James Tissot in the Roaring ‘20s

To cite this article: Paquette, Lucy. “James Tissot in the Roaring ‘20s.” The Hammock. https://thehammocknovel.wordpress.com/2014/05/15/james-tissot-in-the-roaring-20s/. <Date viewed.>

 

At the time of James Tissot’s death in 1902, four of his oil paintings already had entered public art collections, and thirteen more were acquired in the following two decades.  In the 1920s, twelve additional Tissot paintings entered museums around the world.

Portrait du Révérend Père Bichet (sometimes referred to as Portrait of a Priest, 1885), by James Tissot. Oil on canvas, 34.25 by 46.06 in. (87 by 117 cm). Musée des Beaux-Arts in Nantes, France.

In 1920, Albert Bichet bequeathed Tissot’s Portrait du Révérend Père Bichet (sometimes referred to as Portrait of a Priest, 1885) to the Musée des Beaux-Arts in Nantes, France.  Father Bichet was a missionary in Africa and the brother of Tissot’s sister-in-law, Claire Bichet (1844 – 1909).

Le Petit Nemrod (A Little Nimrod), c. 1882, by James Tissot. Oil on canvas, 34 ½ by 55 3/5 in. (110.5 by 141.3 cm). Musée des Beaux-Arts et d’archéologie, Besançon, France. (Photo: Wikimedia.org)

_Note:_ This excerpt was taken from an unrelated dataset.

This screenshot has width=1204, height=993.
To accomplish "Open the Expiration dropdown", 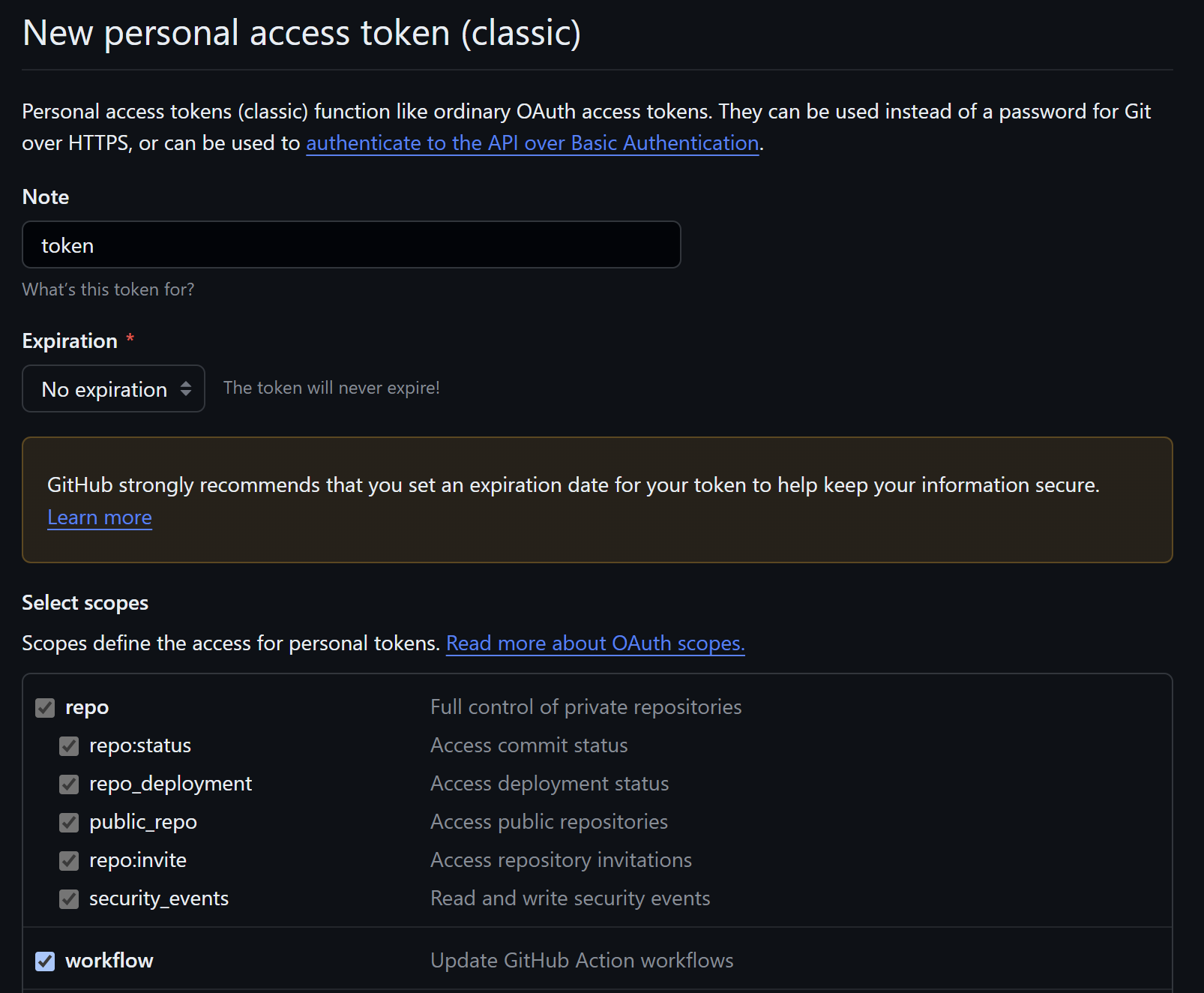I will click(x=114, y=388).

The same year, Albert Bichet made a bequest of Tissot’s Le Petit Nemrod (A Little Nimrod, c. 1882).  It is in the collection of the Musée des Beaux-Arts et d’archéologie (Museum of Fine Arts and Archeology) in Besançon, France.  The canvas depicts the children of Tissot’s mistress and muse, Kathleen Newton (1854 – 1882), and her older, married sister Mary Hervey, playing in a London park.  Nimrod, according to the Book of Genesis, was a great-grandson of Noah, and he is depicted in the Hebrew Bible as a mighty hunter.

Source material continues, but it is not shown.